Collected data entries
<<<<
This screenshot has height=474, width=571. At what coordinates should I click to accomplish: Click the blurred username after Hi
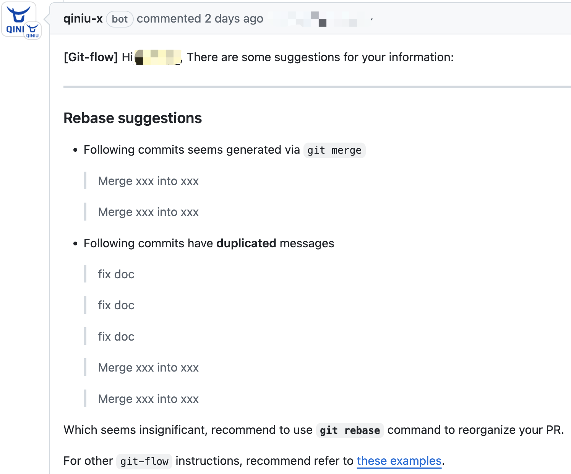coord(158,57)
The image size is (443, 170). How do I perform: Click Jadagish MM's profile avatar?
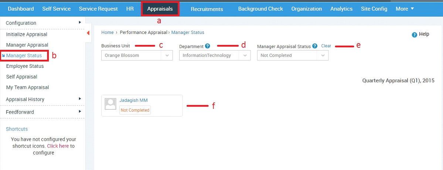pos(110,104)
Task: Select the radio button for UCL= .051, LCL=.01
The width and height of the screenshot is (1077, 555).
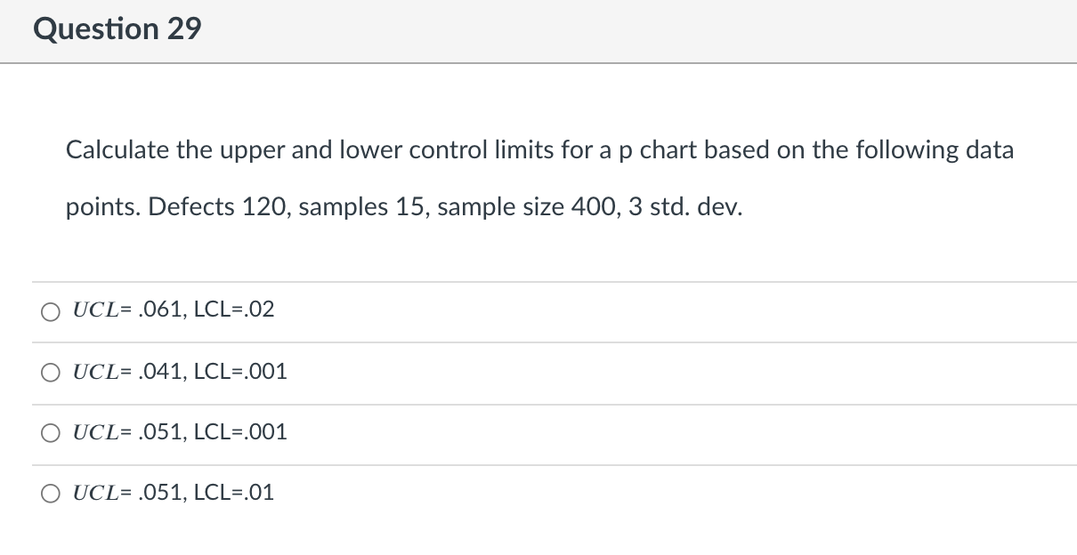Action: click(x=51, y=493)
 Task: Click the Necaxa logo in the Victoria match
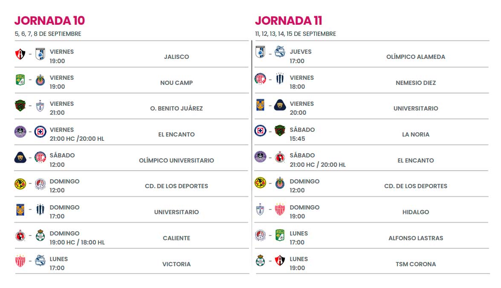[x=20, y=261]
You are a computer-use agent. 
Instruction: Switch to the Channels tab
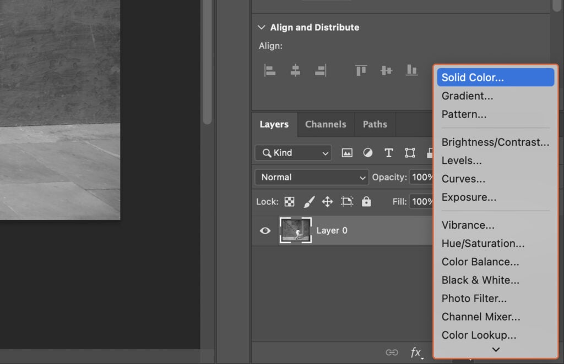point(326,124)
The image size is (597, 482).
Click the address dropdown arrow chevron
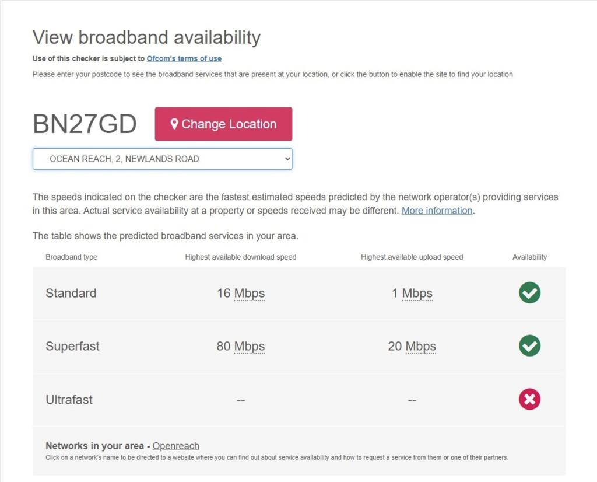(x=286, y=159)
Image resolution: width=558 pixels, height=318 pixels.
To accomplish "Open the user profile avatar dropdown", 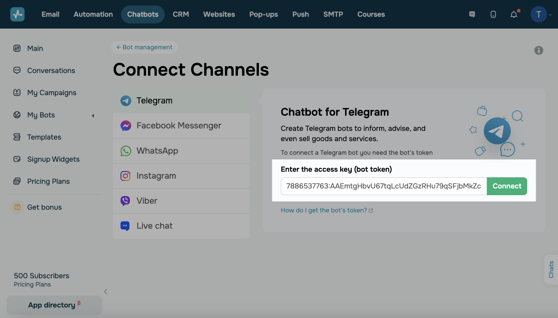I will 539,14.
>>>>
■ **WORK TASK**: Leave out the pictures. Transcribe only the lines above, from the first through the one that contains "You are a computer-use agent.".

■ **REPLY TO THE TASK**:
This screenshot has height=474, width=571. At what coordinates should I click to accomplish: Click the blurred username after Hi
coord(158,57)
The image size is (443, 170). How do I perform: Click Jadagish MM's profile avatar?
pos(110,104)
Task: Select the radio button for UCL= .051, LCL=.01
The width and height of the screenshot is (1077, 555).
Action: click(x=51, y=493)
 Task: Click the Necaxa logo in the Victoria match
[x=20, y=261]
You are a computer-use agent. 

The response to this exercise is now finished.